Work to complete
Return each line of the entries that mentions the word "target".

Data for this exercise
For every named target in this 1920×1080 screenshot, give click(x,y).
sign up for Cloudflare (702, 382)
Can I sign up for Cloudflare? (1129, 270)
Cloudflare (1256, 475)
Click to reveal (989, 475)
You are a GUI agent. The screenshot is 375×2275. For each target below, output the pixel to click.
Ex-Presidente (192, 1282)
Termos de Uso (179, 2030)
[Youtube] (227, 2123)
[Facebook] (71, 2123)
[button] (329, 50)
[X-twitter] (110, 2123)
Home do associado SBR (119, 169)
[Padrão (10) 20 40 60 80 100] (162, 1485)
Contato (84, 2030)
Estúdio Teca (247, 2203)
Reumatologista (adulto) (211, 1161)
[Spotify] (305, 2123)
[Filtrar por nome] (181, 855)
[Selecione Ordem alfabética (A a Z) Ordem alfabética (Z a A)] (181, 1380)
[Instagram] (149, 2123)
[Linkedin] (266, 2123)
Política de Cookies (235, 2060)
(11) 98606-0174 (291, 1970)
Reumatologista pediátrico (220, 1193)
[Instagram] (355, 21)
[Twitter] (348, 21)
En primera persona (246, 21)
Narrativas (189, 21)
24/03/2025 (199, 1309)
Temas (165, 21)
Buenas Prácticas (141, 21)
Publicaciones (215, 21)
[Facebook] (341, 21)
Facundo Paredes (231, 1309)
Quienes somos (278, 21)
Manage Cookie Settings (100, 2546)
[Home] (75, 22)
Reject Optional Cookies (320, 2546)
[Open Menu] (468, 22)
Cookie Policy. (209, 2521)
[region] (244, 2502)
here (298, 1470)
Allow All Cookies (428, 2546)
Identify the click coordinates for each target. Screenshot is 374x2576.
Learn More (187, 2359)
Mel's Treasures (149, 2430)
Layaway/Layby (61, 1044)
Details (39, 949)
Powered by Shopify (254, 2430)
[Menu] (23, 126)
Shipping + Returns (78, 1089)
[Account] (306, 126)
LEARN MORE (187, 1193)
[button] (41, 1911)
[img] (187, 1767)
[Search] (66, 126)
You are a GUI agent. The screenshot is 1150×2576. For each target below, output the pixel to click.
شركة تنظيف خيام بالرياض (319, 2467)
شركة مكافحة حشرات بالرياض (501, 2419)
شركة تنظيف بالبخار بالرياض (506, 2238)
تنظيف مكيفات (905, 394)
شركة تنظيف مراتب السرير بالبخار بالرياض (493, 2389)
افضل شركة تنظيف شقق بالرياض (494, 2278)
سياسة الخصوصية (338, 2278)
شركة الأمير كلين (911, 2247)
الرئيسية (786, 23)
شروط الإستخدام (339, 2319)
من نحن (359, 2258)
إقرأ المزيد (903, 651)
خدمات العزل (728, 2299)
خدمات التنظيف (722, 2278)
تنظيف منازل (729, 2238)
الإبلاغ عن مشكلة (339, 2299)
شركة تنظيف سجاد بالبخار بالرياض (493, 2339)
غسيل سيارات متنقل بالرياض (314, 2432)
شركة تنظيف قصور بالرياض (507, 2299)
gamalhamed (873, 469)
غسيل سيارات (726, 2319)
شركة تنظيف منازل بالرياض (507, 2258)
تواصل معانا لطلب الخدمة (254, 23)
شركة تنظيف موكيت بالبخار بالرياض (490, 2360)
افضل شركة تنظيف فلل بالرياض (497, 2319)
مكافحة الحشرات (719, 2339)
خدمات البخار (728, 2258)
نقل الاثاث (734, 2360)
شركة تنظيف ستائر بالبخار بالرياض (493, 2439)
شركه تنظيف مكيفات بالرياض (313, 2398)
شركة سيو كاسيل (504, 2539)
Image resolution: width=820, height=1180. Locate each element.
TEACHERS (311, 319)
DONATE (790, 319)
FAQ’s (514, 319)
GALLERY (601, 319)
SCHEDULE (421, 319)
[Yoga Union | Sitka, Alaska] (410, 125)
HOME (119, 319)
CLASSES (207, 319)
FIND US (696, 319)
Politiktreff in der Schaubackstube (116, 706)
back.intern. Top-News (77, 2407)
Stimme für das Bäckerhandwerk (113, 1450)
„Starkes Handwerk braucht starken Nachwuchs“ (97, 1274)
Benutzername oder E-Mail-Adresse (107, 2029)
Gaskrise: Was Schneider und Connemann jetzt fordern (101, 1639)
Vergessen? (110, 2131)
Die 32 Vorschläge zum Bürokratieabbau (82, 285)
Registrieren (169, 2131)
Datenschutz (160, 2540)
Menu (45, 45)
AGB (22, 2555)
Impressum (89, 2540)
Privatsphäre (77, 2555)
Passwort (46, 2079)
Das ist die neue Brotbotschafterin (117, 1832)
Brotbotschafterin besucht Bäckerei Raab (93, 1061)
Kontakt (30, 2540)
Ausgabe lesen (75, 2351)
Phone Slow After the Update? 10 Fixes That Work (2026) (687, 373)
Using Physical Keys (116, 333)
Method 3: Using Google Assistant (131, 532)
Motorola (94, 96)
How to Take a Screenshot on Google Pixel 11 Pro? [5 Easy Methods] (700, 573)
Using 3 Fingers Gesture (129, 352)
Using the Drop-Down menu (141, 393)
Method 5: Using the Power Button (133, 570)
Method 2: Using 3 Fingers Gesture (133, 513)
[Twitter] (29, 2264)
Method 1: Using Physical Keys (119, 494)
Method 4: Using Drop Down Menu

Written response
For every named target in this 1920×1080 screenshot, give click(x,y).
You are a GUI agent. The screenshot is 375×2275. For each target below, output the pixel to click.
Identify the click coordinates for each target. Screenshot is 374x2576.
You are a GUI agent. The screenshot is 1150×2576. For each target below, output the pixel to click.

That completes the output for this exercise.